Texte à lire:
#####
Le 3 novembre 2018, le métropolite Hilarion de Volokolamsk, président du Département des relations ecclésiastiques extérieures du Patriarcat de Moscou, a répondu aux questions de la présentatrice de télévision Ekaterina Gratcheva, dans une édition spéciale de l’émission « l’Eglise et le monde » (Tserkov’ i mir).
E. Gratcheva : Bonjour ! Vous regardez l’émission « l’Eglise et le monde », nous nous entretenons avec le métropolite Hilarion de Volokolamsk, président du Département des relations ecclésiastiques extérieures du Patriarcat de Moscou. Bonjour, Monseigneur.
Le métropolite Hilarion : Bonjour, Ekaterina ! Chers frères et sœurs, bonjour.
E. Gratcheva : Le Sacré-Kinote, cet organe de direction du Mont Athos, dont font partie des représetants de tous les 20 monastères de l’Athos, s’est récemment réuni. Selon une déclaration, qui n’a pas encore été publiée officiellement, l’Athos ne dépend pas administrativement du patriarche de Constantinople, car il n’est pas l’évêque diocésain de la république monastique, mais seulement son père spirituel. Cela veut-il dire qu’Athos s’est déclaré officiellement contre le patriarche de Constantinople, et que la route est à nouveau ouverte aux pèlerins de Russie vers l’Athos ?
Le métropolite Hilarion : Le statut de ce texte n’a toujours pas été éclairci. Comme vous l’avez dit, c’est une déclaration non publiée. Est-ce vraiment une déclaration du Kinote, est-ce seulement une déclaration émanant d’un groupe de moines hagiorites, nous ne le savons pas encore.
Tous les monastères de l’Église orthodoxe sont dans la juridiction d’un évêque diocésain. Nous sommes toujours partis du fait que les monastères athonites étaient dans la juridiction du patriarche de Constantinople, si bien que la décision de l’impossibilité de rester en communion avec Constantinople, prise lors de la dernière séance du Synode de l’Église orthodoxe russe, s’applique aussi aux monastères athonites. Si les monastères athonites, tous ou seulement certains d’entre eux, déclarent qu’ils ne dépendent pas du patriarche de Constantinople, la situation change. Mais dire qu’il est seulement leur père spirituel, et non leur évêque diocésain, cela ne nous semble pas très clair, parce qu’il ne peut pas y avoir de monastère sans évêque diocésain dans l’Église orthodoxe.
E. Gratcheva : Dans la foulée des évènements ecclésiastiques en Ukraine, « l’église orthodoxe turque » a intenté un procès au patriarche Bartholomée de Constantinople. Comment avez-vous reçu cette information de Turquie ?
Le métropolite Hilarion : « L’église orthodoxe turque » rassemble un tout petit groupe de personnes, en tout quelques centaines de fidèles. Ce groupe a été créé en 1922 par l’état turc, comme alternative au Patriarcat de Constantinople, c’est donc un schisme. Ce projet ne s’est pas développé ultérieurement. Les autorités turques ont cessé peu à peu de soutenir ce schisme, mais ils ont, pour autant qu’on sache, trois églises à Istanbul,et quelques autres en dehors de la capitale.
#####
Données fournies:
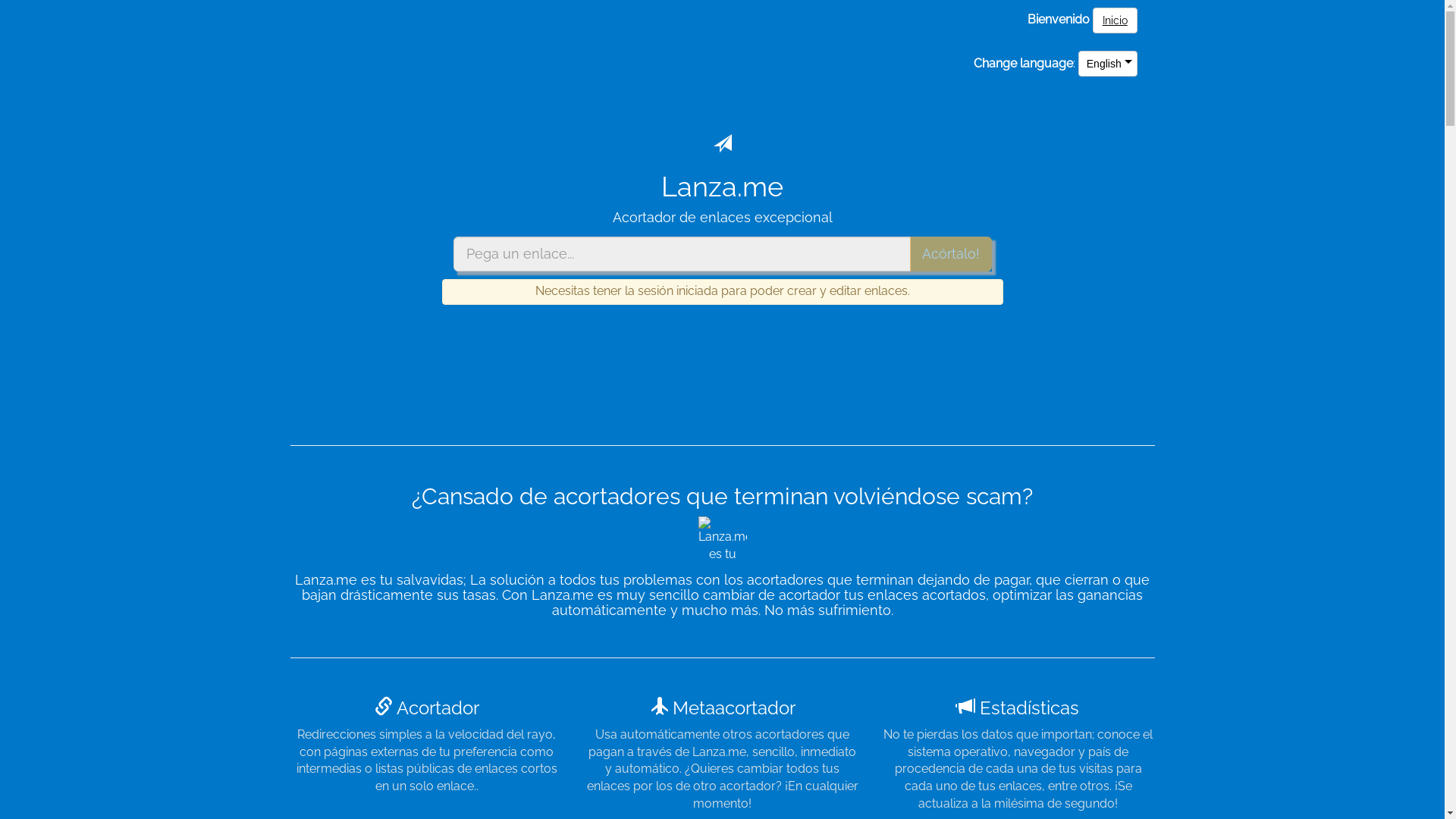
Inicio Element type: text (1114, 20)
English Element type: text (1107, 63)
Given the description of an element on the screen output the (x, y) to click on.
#####
À faire:
• 1. Dans l'entretien avec le métropolite Hilarion, pourquoi l'idée que le patriarche de Constantinople serait seulement le père spirituel de l'Athos ne lui semble-t-elle pas très claire ? Répondez en une à trois phrases.
• 2. Recopiez sans rien changer un passage de l'entretien avec le métropolite Hilarion : commencez aux mots « Le métropolite Hilarion : Bonjour, Ekaterina ! » et arrêtez-vous après « Russie vers l’Athos ? ».
• 3. Prolongez l'entretien avec le métropolite Hilarion en reprenant juste après sa dernière phrase.

Résultats par tâche:
• 1. Elle ne lui semble pas très claire parce que, dans l'Église orthodoxe, il ne peut pas y avoir de monastère sans évêque diocésain. Tous les monastères orthodoxes relèvent de la juridiction d'un évêque diocésain.

• 2.
Le métropolite Hilarion : Bonjour, Ekaterina ! Chers frères et sœurs, bonjour.
E. Gratcheva : Le Sacré-Kinote, cet organe de direction du Mont Athos, dont font partie des représetants de tous les 20 monastères de l’Athos, s’est récemment réuni. Selon une déclaration, qui n’a pas encore été publiée officiellement, l’Athos ne dépend pas administrativement du patriarche de Constantinople, car il n’est pas l’évêque diocésain de la république monastique, mais seulement son père spirituel. Cela veut-il dire qu’Athos s’est déclaré officiellement contre le patriarche de Constantinople, et que la route est à nouveau ouverte aux pèlerins de Russie vers l’Athos ?

• 3.
Ce qui est étonnant, c’est que le patriarche de Constantinople ne soit pas parvenu à guérir ce schisme depuis tant de temps. Il s’est précipité pour guérir le schisme en Ukraine en créant un autre schisme, mais, pour des raisons obscures, il ne s’occupe pas du schisme qui existe sur son propre territoire canonique. Du point de vue de l’Église orthodoxe, il s’agit d’une organisation schismatique, c’est pourquoi nous ne pouvons pas prendre cette décision au sérieux.
E. Gratcheva : Le clergé du diocèse d’Odessa, à la suite de beaucoup d’autres, a ouvertement déclaré son soutien au métropolite Onuphre et à l’Église orthodoxe ukrainienne. Qu’en est-il des autres diocèses, de ceux qui craignent d’exprimer publiquement leur soutien ?
Le métropolite Hilarion : Le métropolite Agathange d’Odessa et d’Izmaïl a tenu une réunion diocésaine, au cours de laquelle les clercs voter à bulletin secret pour répondre aux questions suivantes : soutenez-vous le métropolite Onuphre, êtes-vous satisfait du statut du diocèse d’Odessa au sein de l’Église orthodoxe ukrainienne ? Sur les 413 représentants du clergé, 406 ont répondu « oui », trois ont répondu par la négative, quatre se sont abstenus. Le soutien au métropolite Onuphre est donc pratiquement unanime. Je dois dire qu’il est aussi unanime dans la majorité des diocèses de l’Église orthodoxe ukrainienne. Il y a un ou deux évêques qui se sont exprimé en faveur de l’autocéphalie, mais les prêtres du diocèse de l’un lui ont dit que s’il partait, ils ne le suivraient pas.
Les dispositions sont les mêmes dans la majorité des diocèses de l’Église orthodoxe ukrainienne canonique, les mêmes que ce qu’a montré le résultat du vote au diocèse d’Odessa. Les gens sont pour le métropolite Onuphre, ils sont pour l’unité de l’Église ukrainienne avec le Patriarcat de Moscou. Ils ne soutiennent pas les actes de brigandage du patriarche Bartholomée, la légalisation du schisme qu’il met en place, et ils n’ont pas l’intention de se joindre aux schismatiques.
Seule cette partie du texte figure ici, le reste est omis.